[Big data hive] Detailed explanation of the use of hive view and materialized view

Table of contents

1. The view in hive

Two, hive view syntax and operation

2.1 Data preparation

2.2 Create a view

2.2.1 Create a common view

2.2.2 Create a view based on a view

2.3 View view definition

2.4 Using Views

2.5 Delete view

2.6 Changing View Properties

2.7 Changing the view definition

3. The benefits of using views

3.1 Only provide specific column data in the real table to users, and protect data implicitly

3.1.1 Create a table

3.1.2 Create a view based on this table

3.2 Reduce query complexity and optimize query statements

Four, hive materialized view

4.1 Hive materialized view concept

4.1.1 Features of hive materialized view

4.2 The difference between materialized view and view

4.3 Materialized view syntax

4.4 Query rewriting based on materialized view

4.5 Operation Demonstration

4.5.1 Create a new transaction table student_trans

4.5.2 Import data into student_trans

4.5.3 Create a polymerized view based on student_trans

4.5.4 Aggregate Query Original Table and Query Materialized View Comparison

4.5.5 Other Common Commands of Materialized View


1. The view in hive

Students who have used mysql views should be familiar with the concept of views. Views are virtual tables that can temporarily store query data. Views are also provided in hive.
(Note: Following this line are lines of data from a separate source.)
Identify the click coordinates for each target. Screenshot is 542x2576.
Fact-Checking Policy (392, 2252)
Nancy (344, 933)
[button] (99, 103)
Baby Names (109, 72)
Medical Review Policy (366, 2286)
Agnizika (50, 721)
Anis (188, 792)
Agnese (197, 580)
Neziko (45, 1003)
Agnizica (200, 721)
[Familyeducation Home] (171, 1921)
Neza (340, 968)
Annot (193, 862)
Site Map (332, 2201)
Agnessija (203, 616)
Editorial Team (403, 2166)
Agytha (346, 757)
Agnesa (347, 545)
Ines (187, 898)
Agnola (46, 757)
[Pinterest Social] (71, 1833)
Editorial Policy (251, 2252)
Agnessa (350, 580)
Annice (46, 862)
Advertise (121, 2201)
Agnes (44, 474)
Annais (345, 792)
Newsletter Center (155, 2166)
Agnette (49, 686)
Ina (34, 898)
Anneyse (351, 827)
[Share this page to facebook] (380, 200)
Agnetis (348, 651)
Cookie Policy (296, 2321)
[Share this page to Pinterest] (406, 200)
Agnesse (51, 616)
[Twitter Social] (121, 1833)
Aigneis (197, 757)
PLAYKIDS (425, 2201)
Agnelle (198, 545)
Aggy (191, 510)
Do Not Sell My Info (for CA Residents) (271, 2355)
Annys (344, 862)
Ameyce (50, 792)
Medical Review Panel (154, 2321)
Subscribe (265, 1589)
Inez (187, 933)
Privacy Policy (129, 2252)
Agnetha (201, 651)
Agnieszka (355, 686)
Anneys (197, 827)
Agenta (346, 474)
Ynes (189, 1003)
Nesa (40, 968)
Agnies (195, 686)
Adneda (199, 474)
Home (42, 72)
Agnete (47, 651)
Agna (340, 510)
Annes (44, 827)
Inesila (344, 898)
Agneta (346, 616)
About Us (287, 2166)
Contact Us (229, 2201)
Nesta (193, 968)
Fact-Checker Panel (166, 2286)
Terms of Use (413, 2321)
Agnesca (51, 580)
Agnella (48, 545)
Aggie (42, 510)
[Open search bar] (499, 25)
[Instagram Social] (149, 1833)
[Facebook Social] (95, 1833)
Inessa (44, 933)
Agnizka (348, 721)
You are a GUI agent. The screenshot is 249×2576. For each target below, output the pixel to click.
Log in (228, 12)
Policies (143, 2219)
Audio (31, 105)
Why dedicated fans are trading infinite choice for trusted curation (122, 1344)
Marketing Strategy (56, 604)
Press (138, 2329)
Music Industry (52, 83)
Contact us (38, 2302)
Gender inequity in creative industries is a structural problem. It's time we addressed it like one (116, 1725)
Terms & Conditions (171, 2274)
Views in hive have the following characteristics:

  • The view (view) in Hive is a virtual table, which only saves the definition and does not actually store the data;
  • Generated views are usually created from actual physical table queries, and new views can also be created from existing views;
  • When a view is created, the view's schema is frozen, and if the underlying tables are dropped or altered, the view will fail;

Views are used to simplify operations, do not buffer records, and do not improve query performance

Two, hive view syntax and operation

2.1 Data preparation

There are the following tables under the test database

 Use the t_usa_covid19 table and insert some data

2.2 Create a view

2.2.1 Create a common view

create view v_usa_covid19 as select count_date, county,state,deaths from t_usa_covid19 limit 10;

After the creation is successful, you can use: show views to view the view; 

2.2.2 Create a view based on a view

Create a view again based on the view created above

create view v_usa_covid19_from_view as select * from v_usa_covid19 limit 5;

2.3 View view definition

show create table view name;

2.4 Using Views

After the view is created, you can query data based on the view, such as using the first view to query data

select * from v_usa_covid19;

The data can be returned normally; 

 Notice

The view is virtual and can only be used for query-related operations, and cannot insert data into the view

2.5 Delete view

drop view name

2.6 Changing View Properties

Add a comment name to the view

alter view v_usa_covid19 set TBLPROPERTIES ('comment' = 'This is my view');

2.7 Changing the view definition

Query only certain fields specified

alter view v_usa_covid19 as  select county,deaths from t_usa_covid19 limit 5;

3. The benefits of using views

3.1 Only provide specific column data in the real table to users, and protect data implicitly

The following example using views to restrict data access can be used to protect information from random queries

3.1.1 Create a table

create table userinfo(firstname string, lastname string, ssn string, password string);

3.1.2 Create a view based on this table

This view only returns some fields, for example, the password is more private and will not be returned;

create view safer_user_info as select firstname, lastname from userinfo;

3.2 Reduce query complexity and optimize query statements

The following is a nested subquery statement

from (          

                select * from people join cart                                    

                                on(cart.pepople_id = people.id) where firstname = 'join'  )  a select a.lastname where a.id = 3;

Using views, you can encapsulate the internal relational query as a view

create view shorter_join as select * from people join cart   n (cart.pepople_id = people.id) where firstname = 'join';

Once you have a view, you can simplify the query statement based on the view

select lastname from shorter_join where id = 3;

Four, hive materialized view

4.1 Hive materialized view concept

Materialized View is a database object including query results, which can be used to pre-calculate and save the results of time-consuming operations such as table joins or aggregations. When executing queries, these time-consuming operations can be avoided, and results can be obtained quickly.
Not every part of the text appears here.